百年戦争は始まったばかり



 福島第一原発が完全に廃炉になるまで何十年もかかるといわれている。しかし具体的にその方策が示されているわけではない。数十年たっても放射線量は高いままだから、いったいどうやって熔け落ちた核燃料を取り出すのだろうか。いや何百年たっても容易には近づけないはずである。チェリノブイリと違って、かなりの部分セシウムが中に残っているはずだから、そう簡単に放射線量が下がることはあるまい。事故収束のための百年戦争は始まったばかりというのが、二年半たった今の感想である。
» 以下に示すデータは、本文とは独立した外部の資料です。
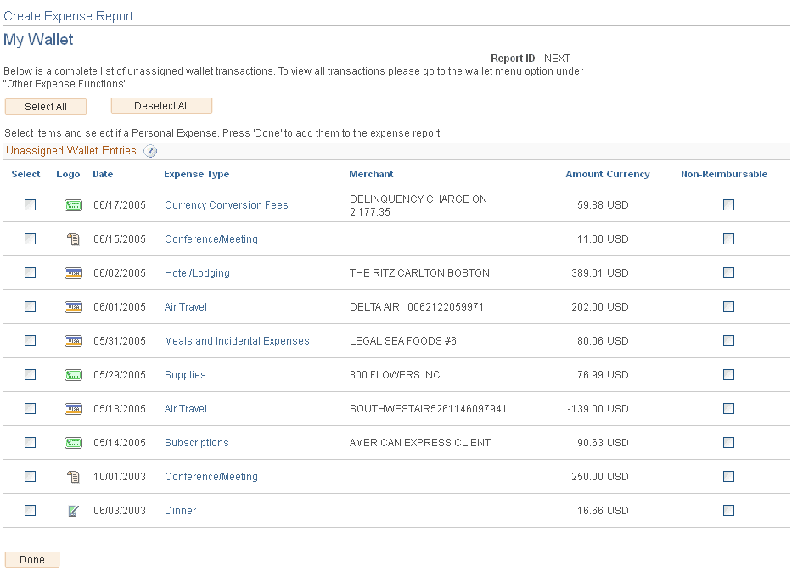792x577 pixels.
Task: Click the Visa card logo for Hotel/Lodging
Action: 73,272
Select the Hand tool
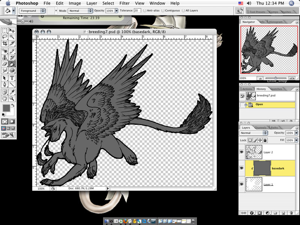300x225 pixels. [5, 98]
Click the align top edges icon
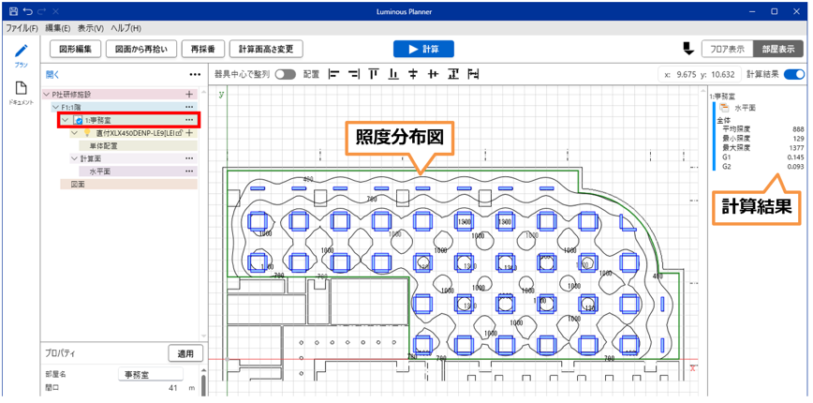Image resolution: width=813 pixels, height=403 pixels. point(374,74)
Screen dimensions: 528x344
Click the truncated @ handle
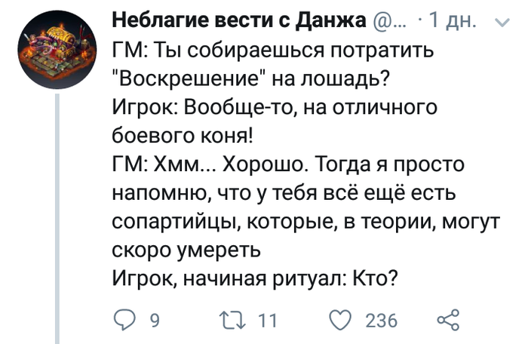pos(391,23)
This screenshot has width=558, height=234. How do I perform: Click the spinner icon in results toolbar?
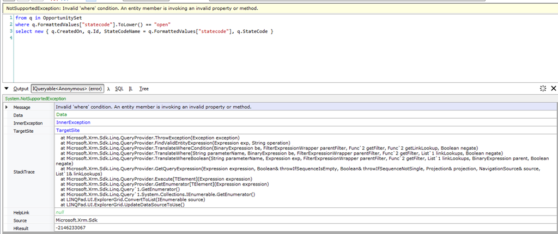point(543,88)
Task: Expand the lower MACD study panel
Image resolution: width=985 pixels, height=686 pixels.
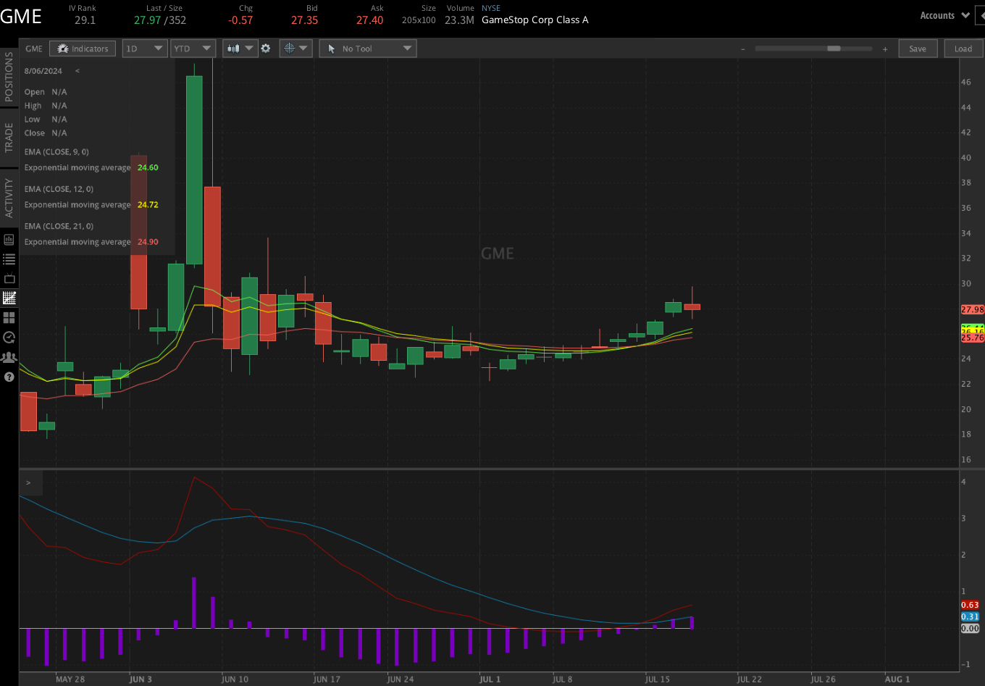Action: click(29, 482)
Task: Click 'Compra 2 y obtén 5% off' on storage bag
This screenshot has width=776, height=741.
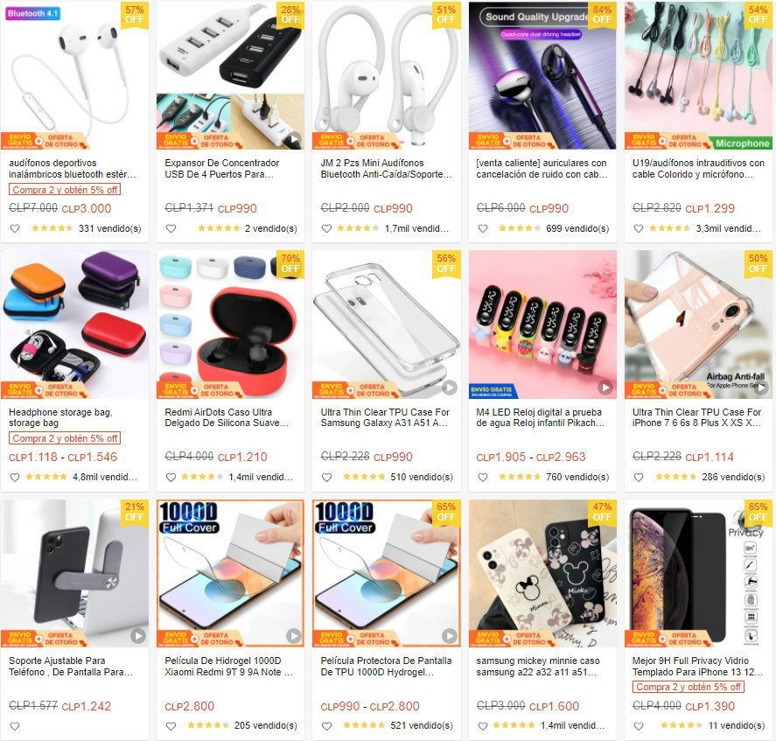Action: [x=65, y=438]
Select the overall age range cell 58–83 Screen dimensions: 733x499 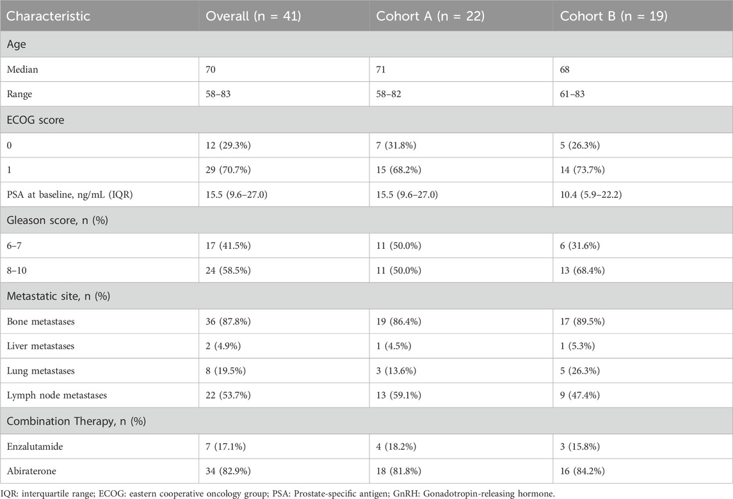(x=218, y=94)
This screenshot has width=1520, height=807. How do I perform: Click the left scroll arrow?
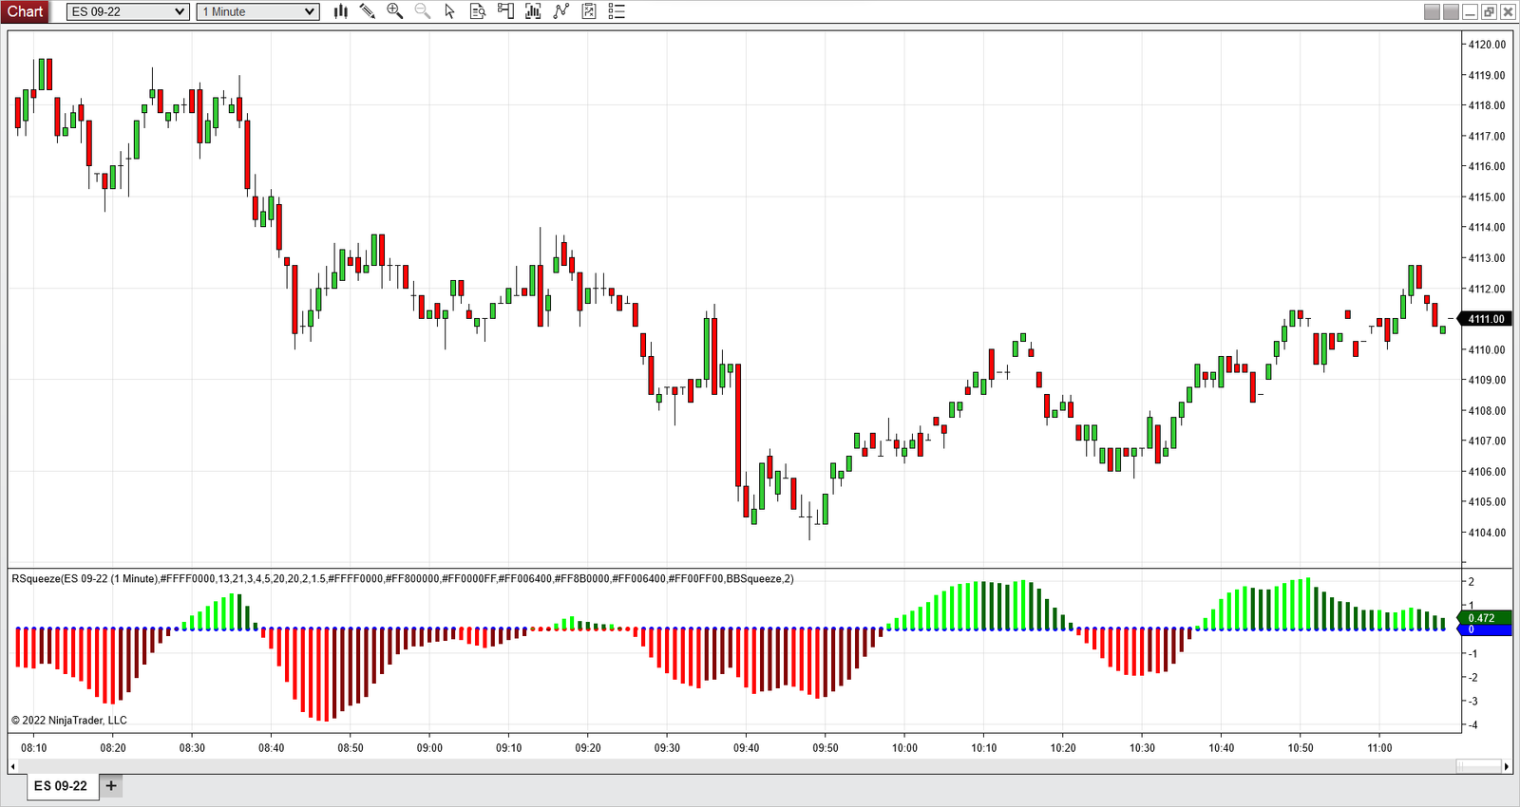click(13, 766)
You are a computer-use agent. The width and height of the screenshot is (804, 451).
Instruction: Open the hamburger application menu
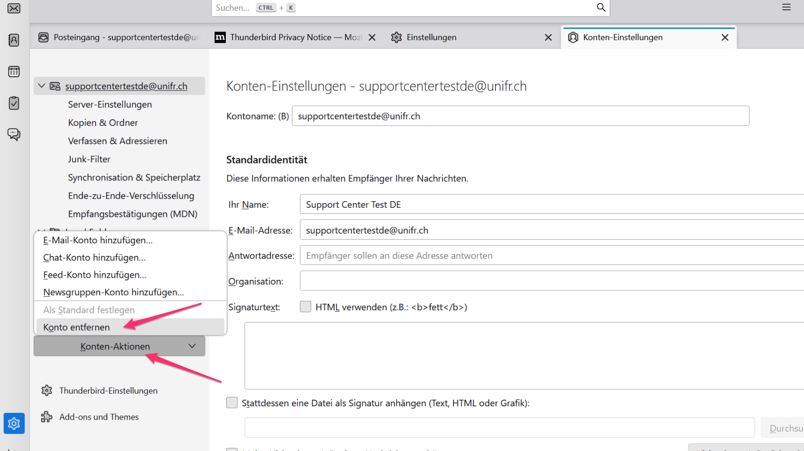786,8
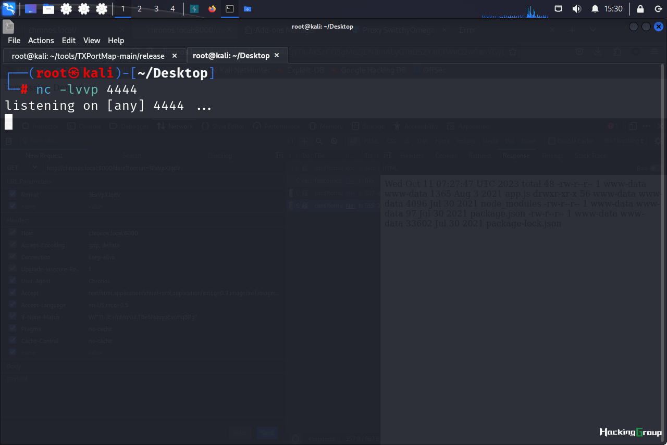Open the blue downloads folder taskbar icon
The image size is (667, 445).
(247, 9)
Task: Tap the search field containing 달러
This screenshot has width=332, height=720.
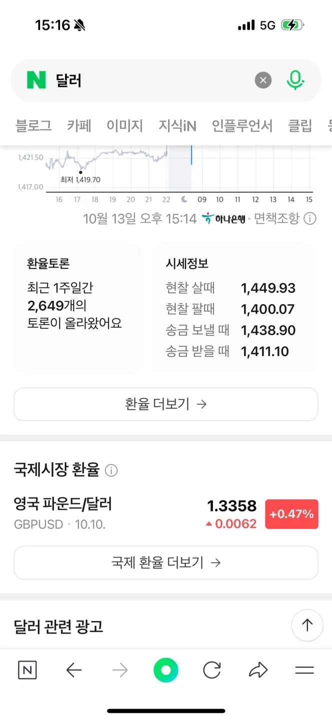Action: pyautogui.click(x=150, y=80)
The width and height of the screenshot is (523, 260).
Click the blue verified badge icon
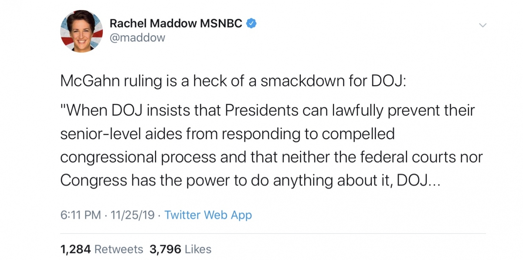pyautogui.click(x=251, y=24)
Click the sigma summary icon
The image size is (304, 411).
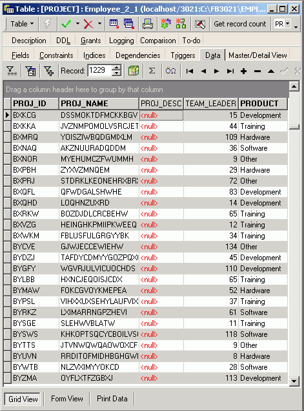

 一番心配なのは、可能性は低いと言われてはいるが、再臨界である。二年半たって、少なくとも外部に影響を与える規模の再臨界はしていないから、そう簡単には再臨界はしないとは思うけれど、燃料の状態がどうなっているか良く分からない現状ではやはり心配なのである。
 基本的には燃料棒が規則正しく並んでいて、その間に水があるというのが臨界の条件だから、水がじゃじゃ漏れの状態ではきれいに並んでいる燃料は臨界しないであろう(制御棒も無事なら尚のこと)。では熔けた燃料はどうなるか。意外と熔けて固まった燃料は臨界しないらしい。鉄やステンレスその他いろんなものが一緒に熔けているし、制御棒も熔けて混ざり合っている可能性がある。元々ウランの含有量は少ないから、原爆みたいに一か所に集まれば臨界するというものではないらしい。形もきれいな形にはなっていないだろうし。それに原子炉を運転すると臨界阻害物質ができて、燃料棒には臨界阻害物質が溜まっていくとか、新しい燃料棒には急激に臨界しないように臨界抑制物質が予め入れてあり、それが残っているとか、海水注入も臨界を抑える作用があるとか、同時に注入したホウ酸(正確にはホウ酸ナトリウムかもしれない)はもろ臨界防止剤だからそれらも熔けた燃料に混じっているかもしれないとか、まあそういう安心材料を集めて気を休めている。

 願わくはせめて使用済みの燃料だけでも、全量安全な場所に移してもらいたいものだ。仮に第一原発が手に負えなくなる状況になっても、もらい事故だけは起こさないために。何てったってセシウム137の量は使用済みの燃料の方が多いのだから。しかも本数がべらぼうに多いんだ。